Jesús participó en esta fiesta como joven peregrino junto con María y José. Y he aquí que «pasados los días, el niño Jesús se quedó en Jerusalén, sin saberlo sus padres» (Lc 2, 43). Pasado un día se dieron cuenta e iniciaron la búsqueda entre los parientes y conocidos: «Al cabo de tres días, lo encontraron en el templo sentado en medio de los maestros, escuchándoles y preguntándoles. Todos los que le oían estaban estupefactos por su inteligencia y sus respuestas» (Lc 2, 46-47). María le pregunta: «Hijo ¿por qué nos has hecho esto? Mira, tu padre y yo, angustiados, te andábamos buscando» (Lc 2, 48). La respuesta de Jesús fue tal que «ellos no comprendieron». El les había dicho: ¿Por qué me buscabais? ¿No sabíais que yo debía ocuparme en las cosas de mi Padre?» (Lc 2, 49-50).

Esta respuesta la oyó José, a quien María se había referido poco antes llamándole «tu padre». Y así es lo que se decía y pensaba: «Jesús... era, según se creía, hijo de José» (Lc 3, 23). No obstante, la respuesta de Jesús en el templo habría reafirmado en la conciencia del «presunto padre» lo que éste había oído una noche doce años antes: «José ... no temas tomar contigo a María, tu mujer, porque lo engendrado en ella es del Espíritu Santo» (Mt 1, 20).
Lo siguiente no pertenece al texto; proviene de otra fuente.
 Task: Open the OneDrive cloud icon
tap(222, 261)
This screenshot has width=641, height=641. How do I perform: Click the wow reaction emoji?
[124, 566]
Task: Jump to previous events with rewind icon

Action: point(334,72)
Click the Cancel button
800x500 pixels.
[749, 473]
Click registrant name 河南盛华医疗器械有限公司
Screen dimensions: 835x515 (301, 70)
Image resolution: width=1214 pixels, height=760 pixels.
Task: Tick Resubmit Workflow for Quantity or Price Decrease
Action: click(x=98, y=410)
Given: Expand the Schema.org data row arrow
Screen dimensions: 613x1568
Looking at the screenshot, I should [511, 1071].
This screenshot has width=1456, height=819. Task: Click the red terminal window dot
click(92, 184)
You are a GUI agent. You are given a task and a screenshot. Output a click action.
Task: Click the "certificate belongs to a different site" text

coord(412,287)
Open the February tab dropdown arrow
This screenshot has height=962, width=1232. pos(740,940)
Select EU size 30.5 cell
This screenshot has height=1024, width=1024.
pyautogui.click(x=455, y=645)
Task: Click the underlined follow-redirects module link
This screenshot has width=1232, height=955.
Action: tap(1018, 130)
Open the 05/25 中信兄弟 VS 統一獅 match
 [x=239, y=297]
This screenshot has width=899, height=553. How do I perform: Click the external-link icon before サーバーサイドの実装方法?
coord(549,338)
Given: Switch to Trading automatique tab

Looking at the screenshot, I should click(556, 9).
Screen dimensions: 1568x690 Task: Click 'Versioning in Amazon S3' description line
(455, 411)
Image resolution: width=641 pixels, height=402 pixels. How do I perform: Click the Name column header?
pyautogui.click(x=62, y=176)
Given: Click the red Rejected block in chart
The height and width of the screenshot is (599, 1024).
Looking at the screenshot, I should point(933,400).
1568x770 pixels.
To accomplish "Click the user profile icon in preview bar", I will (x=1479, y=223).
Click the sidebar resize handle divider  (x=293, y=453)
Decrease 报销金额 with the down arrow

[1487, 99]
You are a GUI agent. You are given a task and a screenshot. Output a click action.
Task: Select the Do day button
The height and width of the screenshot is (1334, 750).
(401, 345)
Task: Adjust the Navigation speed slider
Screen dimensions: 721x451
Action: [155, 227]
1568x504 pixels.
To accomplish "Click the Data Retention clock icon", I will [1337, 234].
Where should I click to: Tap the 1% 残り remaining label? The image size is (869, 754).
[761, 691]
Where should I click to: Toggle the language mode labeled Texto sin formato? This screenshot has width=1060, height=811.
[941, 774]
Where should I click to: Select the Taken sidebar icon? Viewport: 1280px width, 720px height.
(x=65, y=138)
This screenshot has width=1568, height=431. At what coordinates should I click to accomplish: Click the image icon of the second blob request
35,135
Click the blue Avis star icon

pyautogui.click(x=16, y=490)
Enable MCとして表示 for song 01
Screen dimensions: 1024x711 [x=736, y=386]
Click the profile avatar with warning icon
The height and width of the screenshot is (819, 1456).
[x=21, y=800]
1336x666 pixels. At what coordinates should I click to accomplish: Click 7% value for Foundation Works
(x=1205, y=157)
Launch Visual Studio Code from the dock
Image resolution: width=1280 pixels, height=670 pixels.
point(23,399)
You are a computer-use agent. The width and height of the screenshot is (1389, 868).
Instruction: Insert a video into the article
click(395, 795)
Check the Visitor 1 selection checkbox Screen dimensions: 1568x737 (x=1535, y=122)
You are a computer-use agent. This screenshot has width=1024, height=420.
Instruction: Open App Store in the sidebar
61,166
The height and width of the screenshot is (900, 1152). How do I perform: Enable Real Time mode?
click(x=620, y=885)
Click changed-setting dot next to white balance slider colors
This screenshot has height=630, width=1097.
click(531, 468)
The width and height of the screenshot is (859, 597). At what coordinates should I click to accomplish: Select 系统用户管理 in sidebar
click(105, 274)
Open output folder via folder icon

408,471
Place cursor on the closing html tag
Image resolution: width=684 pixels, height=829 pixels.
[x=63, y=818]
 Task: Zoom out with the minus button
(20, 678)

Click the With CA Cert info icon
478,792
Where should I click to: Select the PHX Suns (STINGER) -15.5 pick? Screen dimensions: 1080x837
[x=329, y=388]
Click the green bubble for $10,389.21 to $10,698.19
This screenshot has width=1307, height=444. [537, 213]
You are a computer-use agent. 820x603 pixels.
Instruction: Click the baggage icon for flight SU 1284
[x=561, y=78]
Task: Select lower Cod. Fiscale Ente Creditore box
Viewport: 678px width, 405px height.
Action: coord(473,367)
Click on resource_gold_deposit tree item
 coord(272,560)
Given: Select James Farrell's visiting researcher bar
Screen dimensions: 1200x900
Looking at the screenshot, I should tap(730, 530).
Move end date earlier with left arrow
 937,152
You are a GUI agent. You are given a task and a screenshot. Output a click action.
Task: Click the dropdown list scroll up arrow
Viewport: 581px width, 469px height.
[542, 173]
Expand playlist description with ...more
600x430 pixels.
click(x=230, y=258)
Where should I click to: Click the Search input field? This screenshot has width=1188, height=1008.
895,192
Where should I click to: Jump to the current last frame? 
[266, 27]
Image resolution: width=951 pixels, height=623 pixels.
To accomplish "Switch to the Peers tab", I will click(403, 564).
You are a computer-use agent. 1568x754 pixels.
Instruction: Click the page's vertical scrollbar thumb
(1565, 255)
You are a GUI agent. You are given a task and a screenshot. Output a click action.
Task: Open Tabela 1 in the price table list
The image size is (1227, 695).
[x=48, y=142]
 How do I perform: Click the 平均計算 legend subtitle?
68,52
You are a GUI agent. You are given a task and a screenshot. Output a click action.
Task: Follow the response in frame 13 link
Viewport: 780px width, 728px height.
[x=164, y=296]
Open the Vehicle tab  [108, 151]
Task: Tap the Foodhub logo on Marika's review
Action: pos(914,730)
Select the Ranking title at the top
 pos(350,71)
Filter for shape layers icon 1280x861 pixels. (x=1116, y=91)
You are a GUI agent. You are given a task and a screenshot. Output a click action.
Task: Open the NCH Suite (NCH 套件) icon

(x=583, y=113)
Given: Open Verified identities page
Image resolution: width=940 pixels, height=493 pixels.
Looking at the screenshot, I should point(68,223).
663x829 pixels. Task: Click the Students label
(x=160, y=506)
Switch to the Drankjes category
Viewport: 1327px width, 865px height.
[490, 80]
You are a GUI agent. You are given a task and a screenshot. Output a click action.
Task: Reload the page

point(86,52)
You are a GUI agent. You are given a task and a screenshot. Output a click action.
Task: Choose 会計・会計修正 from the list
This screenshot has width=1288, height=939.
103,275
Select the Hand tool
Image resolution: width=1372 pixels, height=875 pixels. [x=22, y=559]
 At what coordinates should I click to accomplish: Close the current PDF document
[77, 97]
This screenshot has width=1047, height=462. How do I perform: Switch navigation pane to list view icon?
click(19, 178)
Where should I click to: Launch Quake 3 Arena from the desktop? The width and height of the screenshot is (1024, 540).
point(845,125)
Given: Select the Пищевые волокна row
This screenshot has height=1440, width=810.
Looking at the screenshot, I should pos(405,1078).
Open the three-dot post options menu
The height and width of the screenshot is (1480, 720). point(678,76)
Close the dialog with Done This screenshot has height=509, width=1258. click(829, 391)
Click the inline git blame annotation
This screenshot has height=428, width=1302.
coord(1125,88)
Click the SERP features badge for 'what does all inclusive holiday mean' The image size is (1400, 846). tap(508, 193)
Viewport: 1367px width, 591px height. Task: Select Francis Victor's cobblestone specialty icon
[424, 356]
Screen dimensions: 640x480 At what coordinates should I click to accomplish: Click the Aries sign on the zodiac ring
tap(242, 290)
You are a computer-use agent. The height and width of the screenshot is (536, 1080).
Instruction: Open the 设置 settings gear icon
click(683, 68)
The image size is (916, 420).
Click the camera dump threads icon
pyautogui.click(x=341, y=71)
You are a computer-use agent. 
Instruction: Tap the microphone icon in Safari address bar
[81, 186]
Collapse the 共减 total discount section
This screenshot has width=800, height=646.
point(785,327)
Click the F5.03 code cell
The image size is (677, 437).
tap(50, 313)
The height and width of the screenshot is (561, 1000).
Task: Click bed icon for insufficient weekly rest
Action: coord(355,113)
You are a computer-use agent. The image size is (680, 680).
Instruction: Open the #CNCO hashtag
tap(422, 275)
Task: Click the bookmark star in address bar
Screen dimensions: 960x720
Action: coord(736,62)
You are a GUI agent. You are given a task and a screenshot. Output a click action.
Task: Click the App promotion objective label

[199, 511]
Ya desde entonces, él sabía que era depositario del misterio de Dios, y Jesús en el templo evocó exactamente este misterio: «Debo ocuparme en las cosas de mi Padre».

El mantenimiento y la educación de Jesús en Nazaret

16. El crecimiento de Jesús «en sabiduría, edad y gracia» (Lc 2, 52) se desarrolla en el ámbito de la Sagrada Familia, a la vista de José, que tenía la alta misión de «criarle», esto es, alimentar, vestir e instruir a Jesús en la Ley y en un oficio, como corresponde a los deberes propios del padre.

En el sacrificio eucarístico la Iglesia venera ante todo la memoria de la gloriosa siempre Virgen María, pero también la del bienaventurado José [29] porque «alimentó a aquel que los fieles comerían como pan de vida eterna».[30]

Por su parte, Jesús «vivía sujeto a ellos» (Lc 2, 51), correspondiendo con el respeto a las atenciones de sus «padres». De esta manera quiso santificar los deberes de la familia y del trabajo que desempeñaba al lado de José.